Performance Tracing

How to Troubleshoot Performance Monitors

Once a monitor triggers, alerting you that performance has dropped, troubleshoot your performance monitors in the Performance Tracing tab within your model. Performance tracing enables you to easily understand the features and slices that impact your model's performance the most and begin resolution.

Performance Over Time

The Performance Tracing tab immediately visualizes your performance metric over time layered on top of your model's prediction volume. This gives you a broad understanding of your model's overall performance to identify areas of improvement, compare different datasets, and examine problematic slices.

The 'Performance Over Time' graph is highly configurable. Use this graph to visualize different dimensions such as:

  • Environments: pick from production, validation, or training environments

  • Versions: pick from any model version

  • Time periods: zoom in or out on any time period for your dataset

  • Performance metrics: choose from an array of performance metrics such as accuracy, AUC, MAE, MAPE, RMSE, sMAPE, WAPE, and more.

  • Filters: layer additional filters across features, prediction values, actuals, and tags to see your model's performance on a more granular level.

Add A Comparison Dataset

Send data from different environments to compare model performance between training, validation, or a different time period within your production data. Comparing your production data helps you identify gaps in data quality or where drift occurs for simple troubleshooting.

Navigate to the toolbar, click 'Add a Comparison' and pick from a different environment, version, or time period.

Selecting Your View

Users have the choice of selecting between 3 troubleshooting views: Slice, Table, and Output Segmentation.

Slice View

Performance Breakdown

To identify key areas to improve with your comparison dataset, break performance issues down using Performance Insights and our Performance Heat Map.

Performance Insights

The Performance Insights panel surfaces the worst-performing slices impacting your model to perform a counterfactual analysis. Use Performance Insights to exclude features or slices as a filter to identify how your model's performance changes.

To do this, scroll down to the 'Performance Insights' card and click on a feature. Once you click into a feature, a histogram of your feature slices will populate on the left side with options to 'Add cohort as a filter', 'Exclude cohort as a filter', and 'View explainability'.

A performance slice is a subset of model values formed from any model dimension, such as specific periods of time, set of features, etc. Learn more about slices here.

Performance Heat Map

The performance heat map visualizes your feature's performance by slice view to visually indicate the worst-performing slices within each feature. Click on the carrot on the left side of your feature's name to uncover its histogram.

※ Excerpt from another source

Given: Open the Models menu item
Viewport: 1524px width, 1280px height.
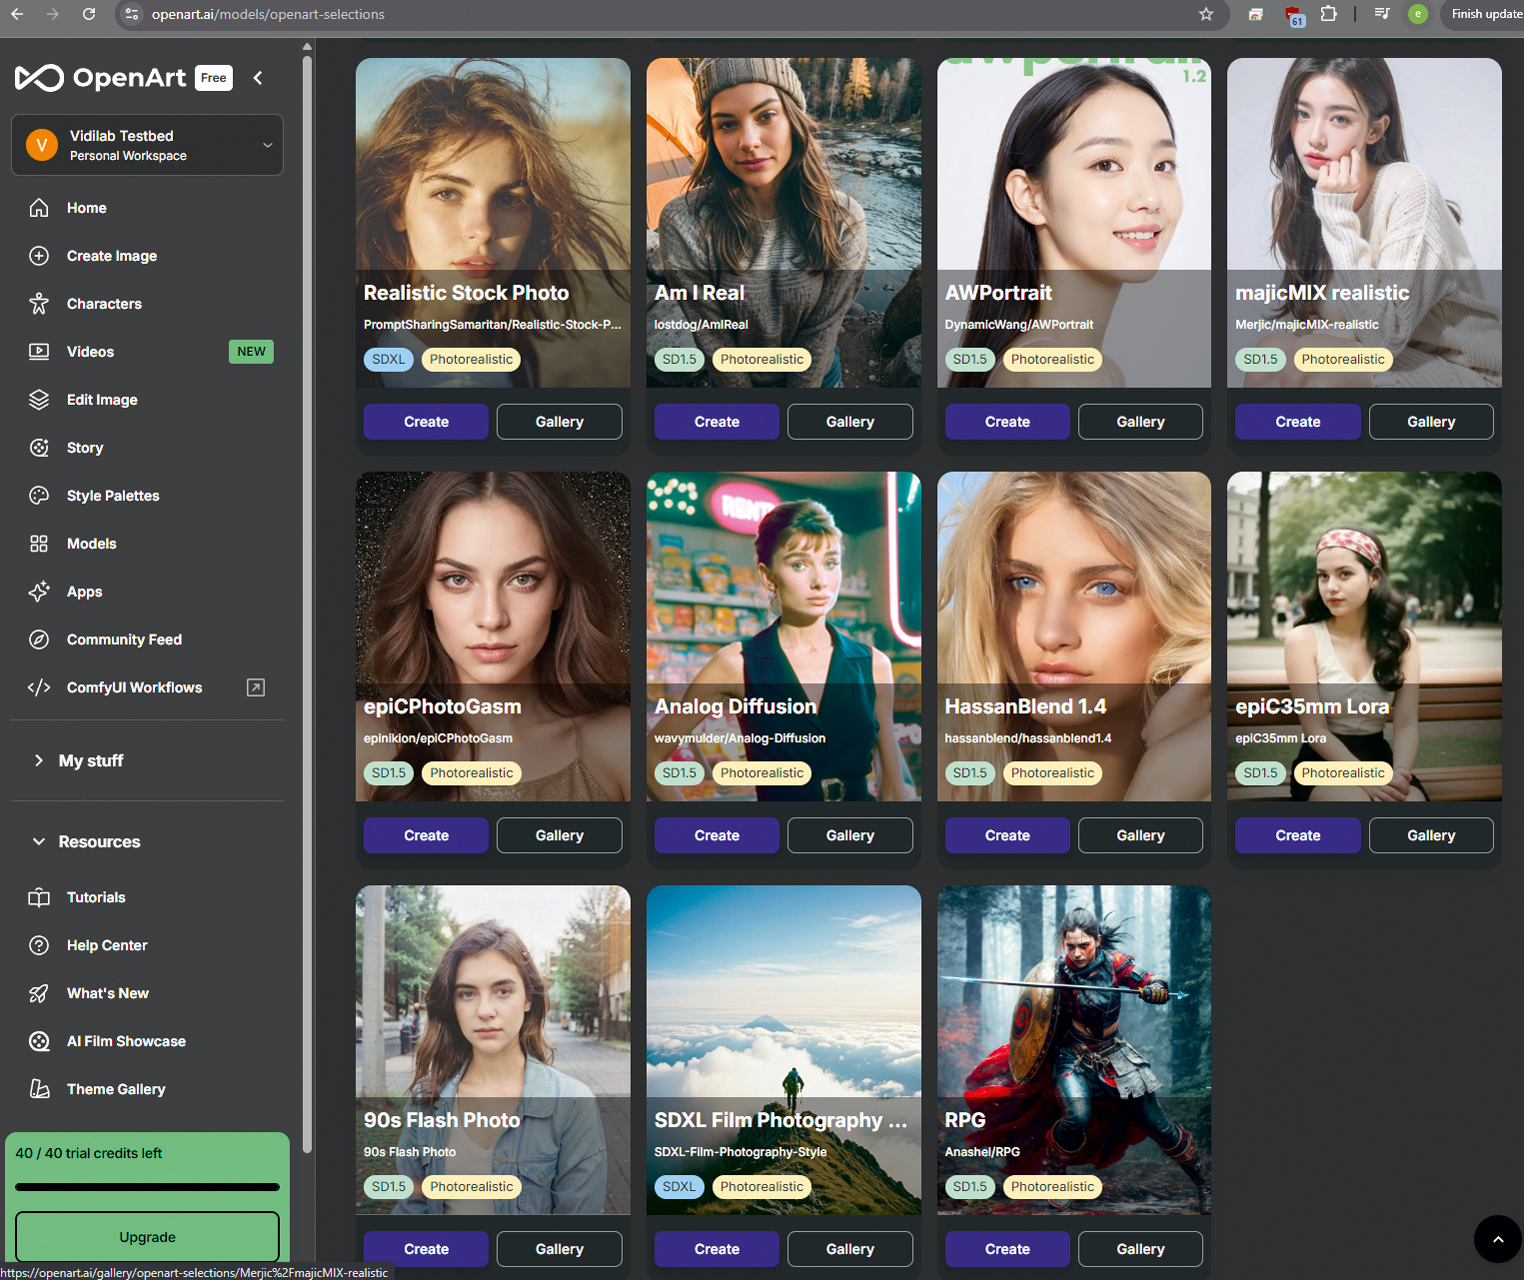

Compare feature performance amongst different environments, versions, and filters to uncover areas of improvement. Look out for different colors and distributions between the two histograms to identify areas of missing or poor-performing data.

Once you've identified an area of interest, click on the 'View Feature Details' link to uncover a detailed view of your feature distribution over time.

Table View

The Table View enables users to see and interact with individual records in a simple table.

Data Exploration and Validation:

Get a better understanding of what your data looks like by exploring a record-level view. This is similar to a df.head within a notebook environment. Validate the data that was sent into the platform to make sure it was sent in the correct data format.

Column Selector:

Explore any column in your data, including features and tags, using the column selector. Customize your table view by adding/removing columns, and re-ordering columns.

Slide Over:

Click on a table row to get a comprehensive view at the prediction level of all of the columns of your data for deeper analysis.

Embeddings Projector View

The Embeddings Projector view automatically surfaces the worst performing embeddings clusters for quick troubleshooting. This additional view is especially helpful when troubleshooting LLMs with prompts and responses, where switching between the Table, Embeddings Projector, and Slice views can help teams get a full picture of how their LLM is performing.

Confusion Matrix and Calibration Chart View

Confusion Matrix

A confusion matrix provides a summary of all prediction results of a classification problem. Each result is shown with its corresponding number of correct/incorrect predictions (True Positive, True Negative, False Positive, False Negative), count values and classification criteria. By providing a summary of all possible results, the confusion matrix lets you know the ways your classification model could get confused when making the predictions. It helps identify errors and the type of errors made by the model and thus helps improve the accuracy of the classification model.

Calibration Chart

This chart plots Average Actuals against Estimated Probability. The better calibrated the model, the closer the plotted points will be to the diagonal line.

  • If the model points are below the line: your model has over-forecast in its prediction. For example, predicting a credit card charge has a high probability of fraud when it not fraudulent.

  • If the model points are above the line: your model has an under-forecast in its prediction. For example, predicting a credit card charge has a low likelihood of being fraud when it's actually fraudulent.